Vigilentは正にその機能を提供する。一般的にデータセンターの冷却は冷却装置に戻ってくる熱くなった空気の温度を感知して温度調整を行う。しかし、本当に必要なのはサーバーの取り入れ口での空気の温度をモニターし温度調節をすることだ。これが行われなかったのは、以前は容易にサーバーの取り入れ口での空気の温度を測定できなかったからだ。ここ数年、サーバーやラックレベルでの温度や湿度などの環境情況をモニターし計測されるようになった。これを使用すれば、実際にモニター・計測しなければならない箇所で環境情況の情報を入手できるようになり、もっと効率の良い冷却を提供できるようになる。Vigilentは無線センサーを利用してDust Networks のメッシュ・ネットワークを利用して環境情報を収集する。常に温度などの環境情報を収集してモニターして、冷却装置を電源を入れたり、止めたり、またそのファンのスピードを調整することで、冷却量を調整することが出来る。以下の図はこの様子を示している。
Vigilentのシステムの仕組み (出典: Vigilent)
冷却の仮想化
Vigilentが最初に冷却の仮想化を言い出した。冷却の仮想化とは何だろう。あるものが仮想化されるのであれば、それを簡単さらに動的に生成、増量、除去、減量 および移動させることができる。これはサーバーの仮想化に当てはめてみると良く分かる。
冷却は:
生成される (冷却装置の電源をオンにする)
増量される(更に他の冷却装置の電源をオンにするまたは、ファンのスピードを増加する、チラーの温度を下げる)
除去される(冷却装置を停止を停止したり、スリープ・モードにする)
減量される(冷却装置の一部を停止したり、ファンのスピードを下げたり、チラーの温度を上げる)
移動はどうだろう。

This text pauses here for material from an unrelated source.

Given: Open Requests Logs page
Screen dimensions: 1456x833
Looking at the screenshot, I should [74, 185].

冷却って動的に移動できるのだろうか。実際のところ、仮想化されたサーバーも物理的に移動されるわけではない。vMotionの様にバーチャル・マシン(VM)の移動は生成、コピーと除去で実装されている。その仕組みは、新しいVM のインスタンスが移動先のサーバーに生成される、実行状態を元のVMのインスタンスからこのインスタンスにコピーする、そして最後にもとのインスタンスを除去する。この手法は冷却にも適用できる。サーバーのVMが1つのサーバーから他のサーバーに移動されると、当然移動元と移動先のサーバーに対する冷却の要求は変化する。移動元用のサーバーに対する冷却は停止されるか、冷却量を削減できる。これに反して、移動先のサーバーは冷却要求が増加して、移動先用のために新たな冷却のインスタンスを生成することで対応できる。

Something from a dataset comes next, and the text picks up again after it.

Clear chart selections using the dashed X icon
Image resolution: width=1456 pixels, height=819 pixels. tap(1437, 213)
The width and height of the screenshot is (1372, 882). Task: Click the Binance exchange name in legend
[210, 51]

当然サーバーと冷却ではインスタンスの移動は全く同じではない。冷却のインスタンスはサーバーのVMの様に、移動元と移動先では全く同じコピーではない。物理的なレイアウトなどの幾つかのファクターにより、移動元と移動先では冷却量でさえ異なるかも知れない。しかし、これは移動元から移動先に動的に冷却が移動したと言えるだろう。ということで、冷却はIT機器の様に仮想化されると言う事にする。

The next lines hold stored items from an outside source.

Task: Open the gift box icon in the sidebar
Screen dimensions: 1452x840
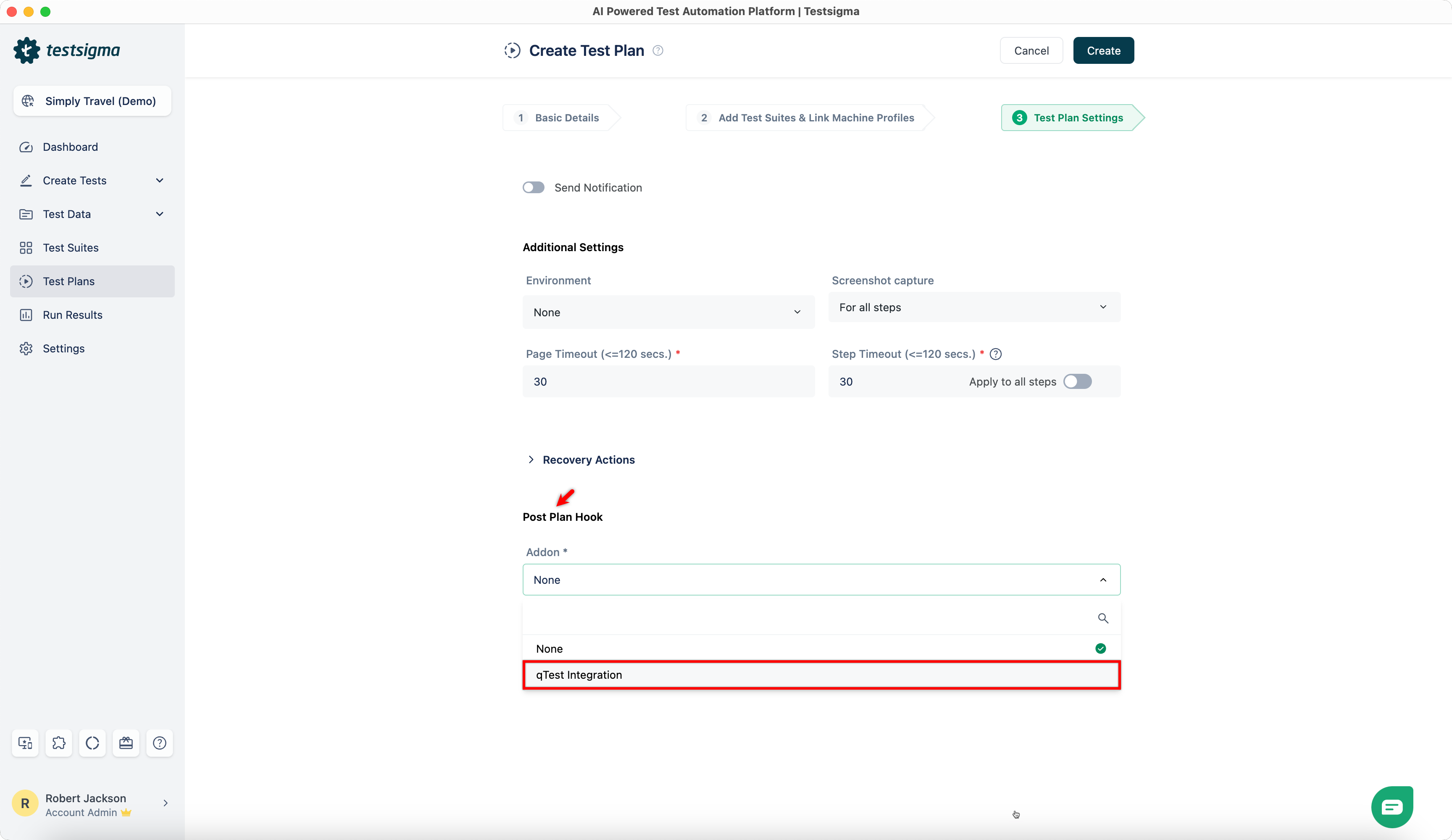Action: 126,743
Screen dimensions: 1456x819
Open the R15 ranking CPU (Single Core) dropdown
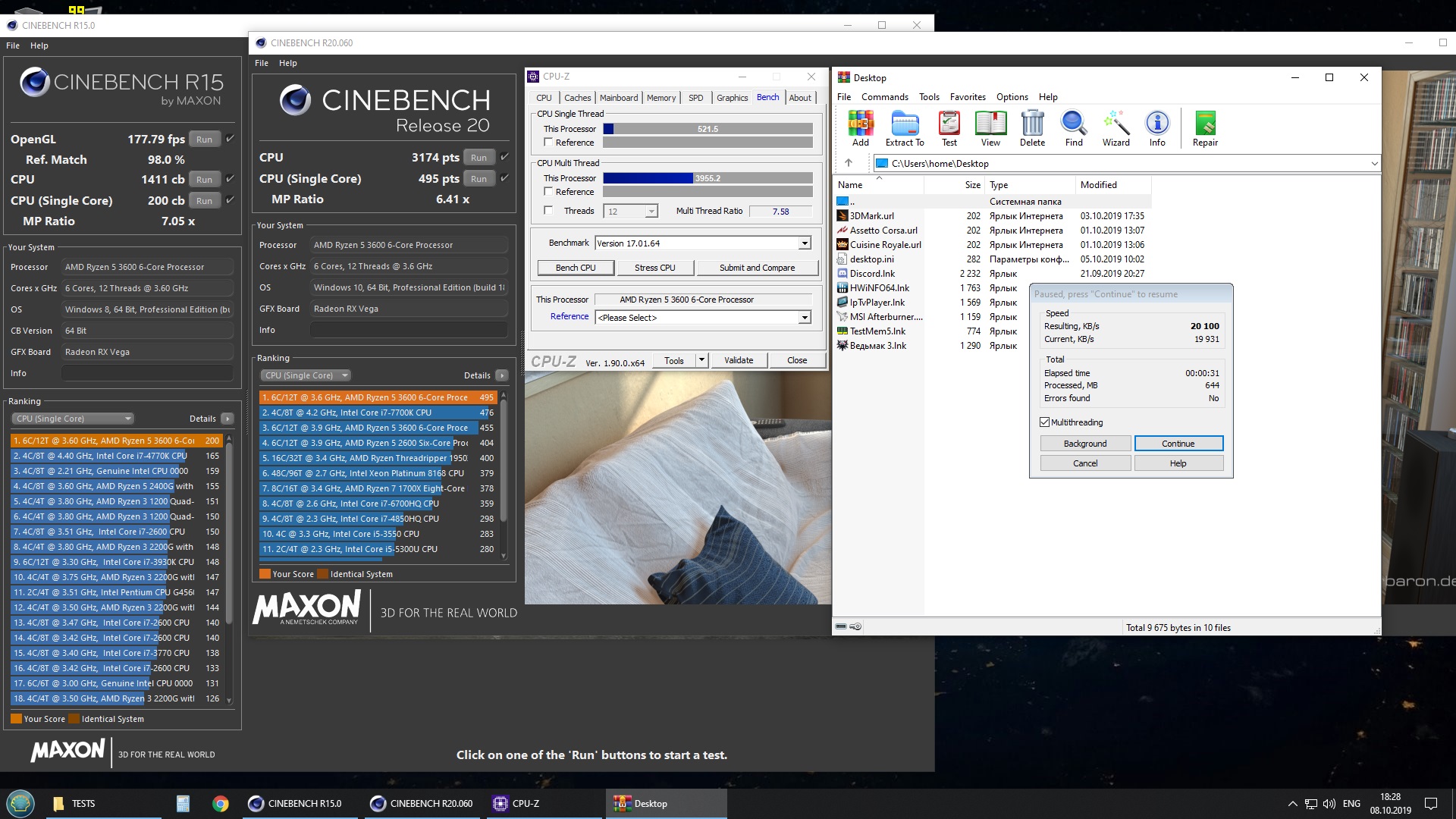(73, 419)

以前に述べた電力の仮想化と共に、ソフトウエア定義されるデータセンターが新しく定義される。これによって、データセンターのコンフィギュレーションや要求をソフトウエアで定義すれば自動的にデータセンターを設計したり、最適な運用形態を自動的に生成することができる。これを敷衍すれば、ビルのエネルギー管理にも適用できるだろう。